Start of TEXT SECTION

Wednesday, 24th October 2007

The impulse driving the latest changes proposed for 18+ school examinations is the same impulse that has progressively brought the entire UK education system to its knees over these past thirty years and more. It is, at root, the view that if everyone can’t achieve high academic status, then high academic status must be abolished.

The new system sets out to abolish A-level by stealth. A-level is considered the ‘gold standard’ of the education system. The gatekeeper to university entrance, in the past it ensured the most efficient and effective higher education system in the world, since the depth and focus of its examination ensured high quality entrants and a very low drop-out rate.

Over the years, however, as the entire education system imploded, it has been progressively undermined. One of the factors contributing to this ratcheting of standards ever downwards was what happened to the 16+ examination, a forerunner of the current A-level proposals. In a well-meaning but misguided attempt to do something about the ‘under-performing 40 per cent tail’ of children leaving school at 16 with no qualifications, the ‘vocational’ CSE was introduced alongside the academic O-level. Lo and behold, in due course it was decided that this was no good because the CSE was considered inferior to O level. So the two were merged into the GCSE — the exam for all talents that everyone would pass. Forced to play to the lowest common denominator, the GCSE inevitably turned into a worthless qualification.

This in turn pulled down the standard of A-level, whose fate was sealed when the government signed up to the belief that, in order to stamp out any danger that anyone might feel inferior to anyone else, all must have prizes and everyone should have a degree. Pushing unsuitable people into higher education meant standards inevitably fell. To mask this, A-level standards were massaged downwards. As A-level got ever easier to pass, it became ever more meaningless.

Meanwhile nothing was done to address the single most conspicuous failure of the education system since World War Two — the absence of high quality vocational training. All attempts to provide this were marred by the fact that the standard of these courses was rubbish. Instead of making them rigorous, the education establishment set out to remove the benchmark of excellence that stood as a reproach to the entire system, A-level. The problem was identified not for what it actually was, the ideology of ‘identical outcomes’ which had hollowed out the understanding of education and knowledge itself and turned excellence into a dirty word, but instead the fact that vocational qualifications were considered inferior to academic qualifications. The remedy for this was to abolish A-level altogether.

End of TEXT SECTION
Start of RECORDS PROVIDED

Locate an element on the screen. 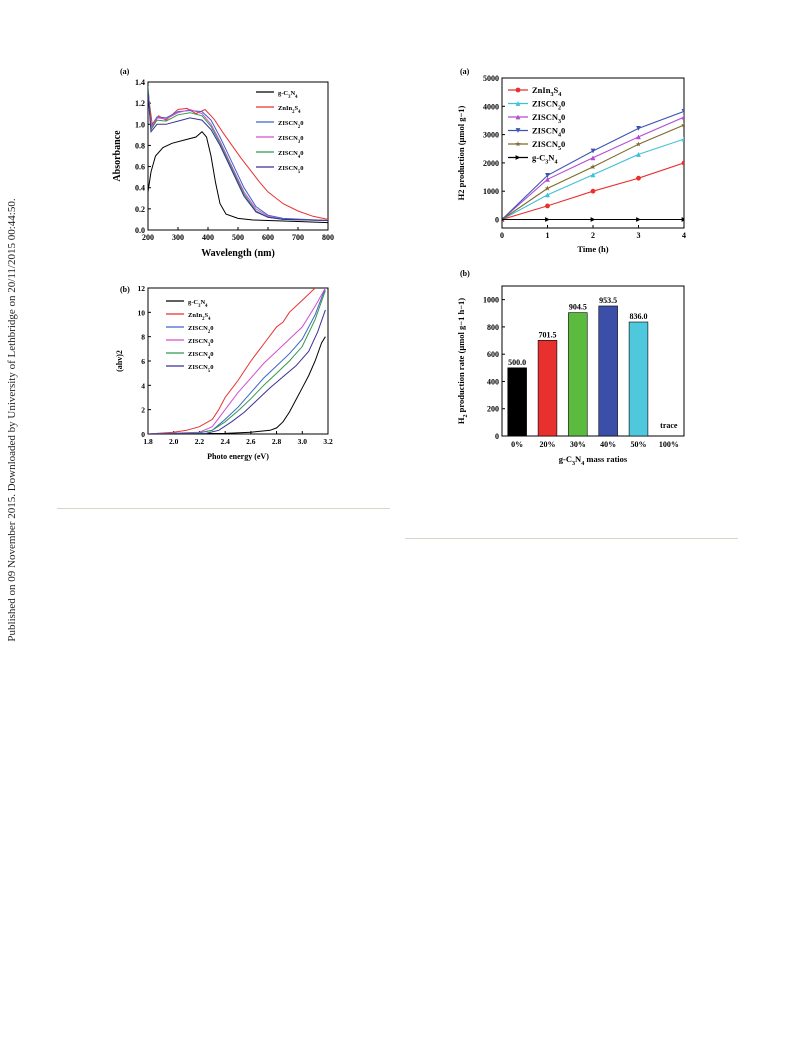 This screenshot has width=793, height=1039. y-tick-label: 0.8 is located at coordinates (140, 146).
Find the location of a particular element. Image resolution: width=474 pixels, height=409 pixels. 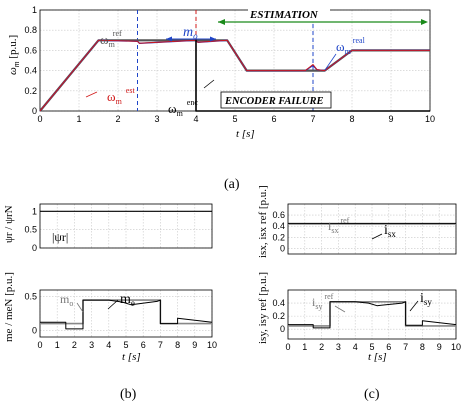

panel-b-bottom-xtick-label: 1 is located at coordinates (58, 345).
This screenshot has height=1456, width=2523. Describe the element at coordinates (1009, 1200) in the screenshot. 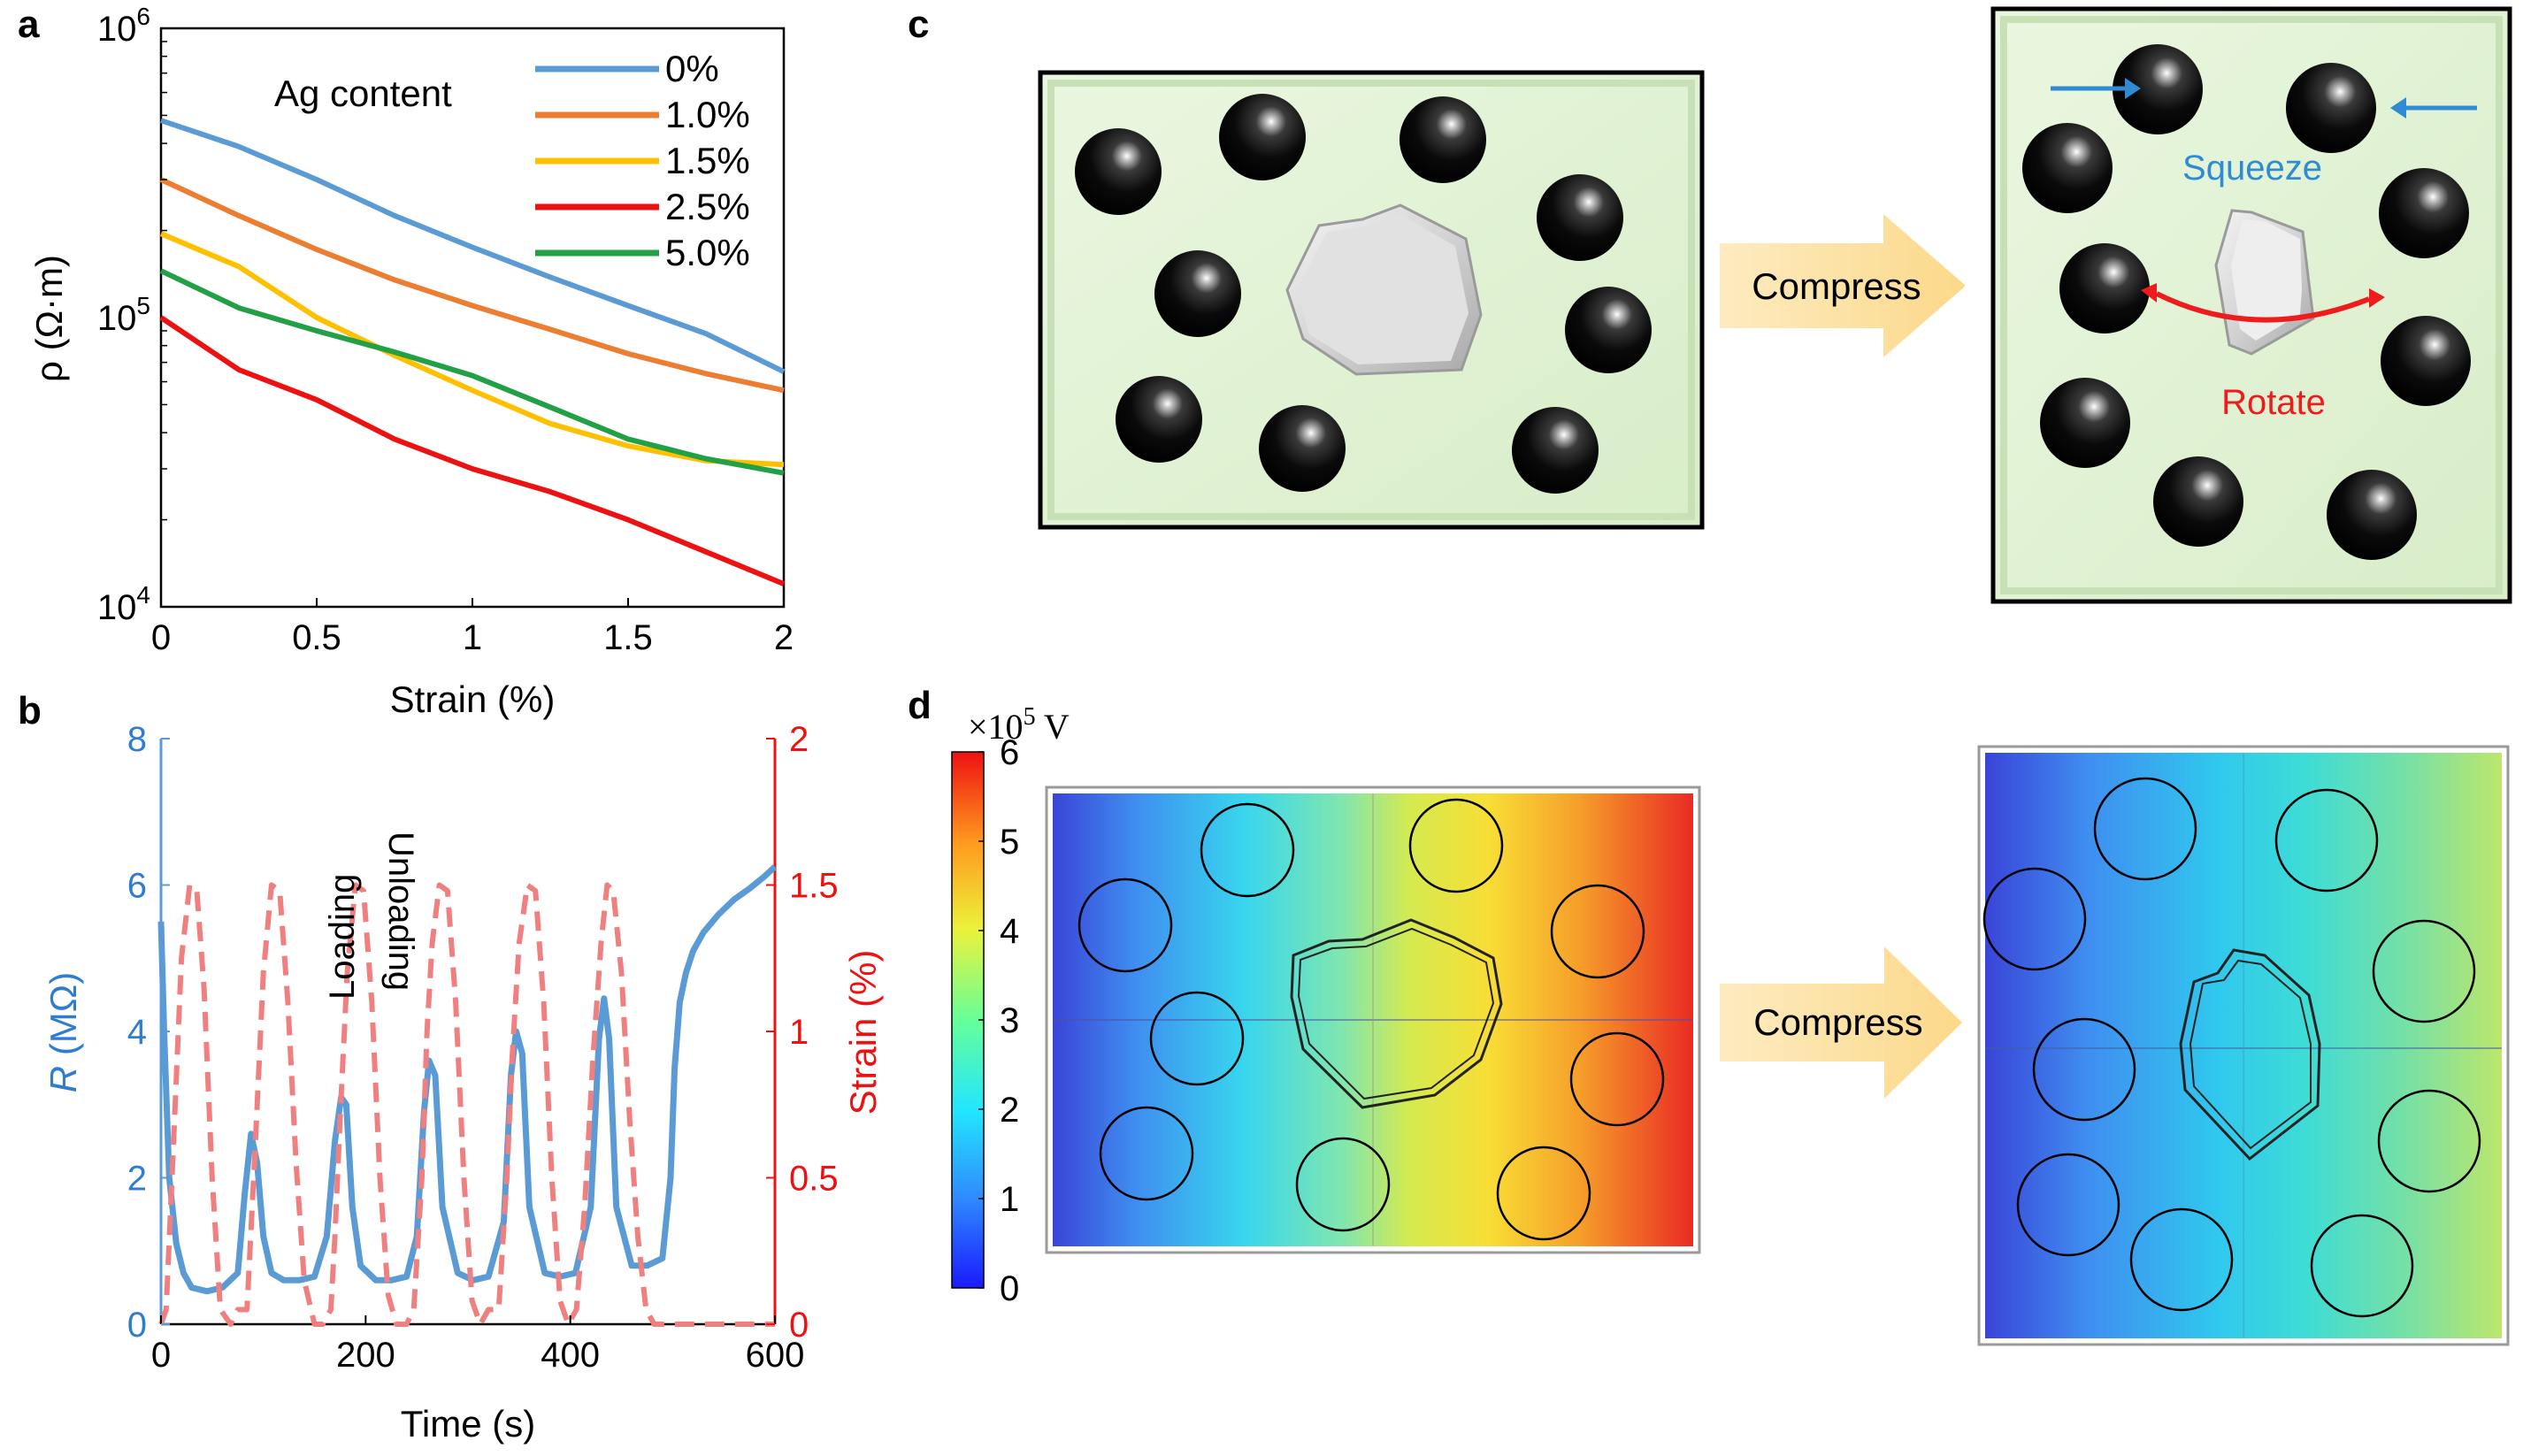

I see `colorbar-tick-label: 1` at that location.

End of RECORDS PROVIDED

#### TASKS TO PERFORM
1 – From the text on A-level, write out the passage that begins at the words "Over the years, however, as" and stops after the words "a worthless qualification.".
2 – Answer these about the text on A-level:
(a) What does the text say A-level is considered to be within the education system?
(b) Which two examinations were merged into the GCSE?
(c) What does the text name as the single most conspicuous failure of the education system since World War Two?

#### REPLIES
1 –
Over the years, however, as the entire education system imploded, it has been progressively undermined. One of the factors contributing to this ratcheting of standards ever downwards was what happened to the 16+ examination, a forerunner of the current A-level proposals. In a well-meaning but misguided attempt to do something about the ‘under-performing 40 per cent tail’ of children leaving school at 16 with no qualifications, the ‘vocational’ CSE was introduced alongside the academic O-level. Lo and behold, in due course it was decided that this was no good because the CSE was considered inferior to O level. So the two were merged into the GCSE — the exam for all talents that everyone would pass. Forced to play to the lowest common denominator, the GCSE inevitably turned into a worthless qualification.

2 –
(a) The "gold standard" of the education system.
(b) The CSE and the O-level.
(c) The absence of high quality vocational training.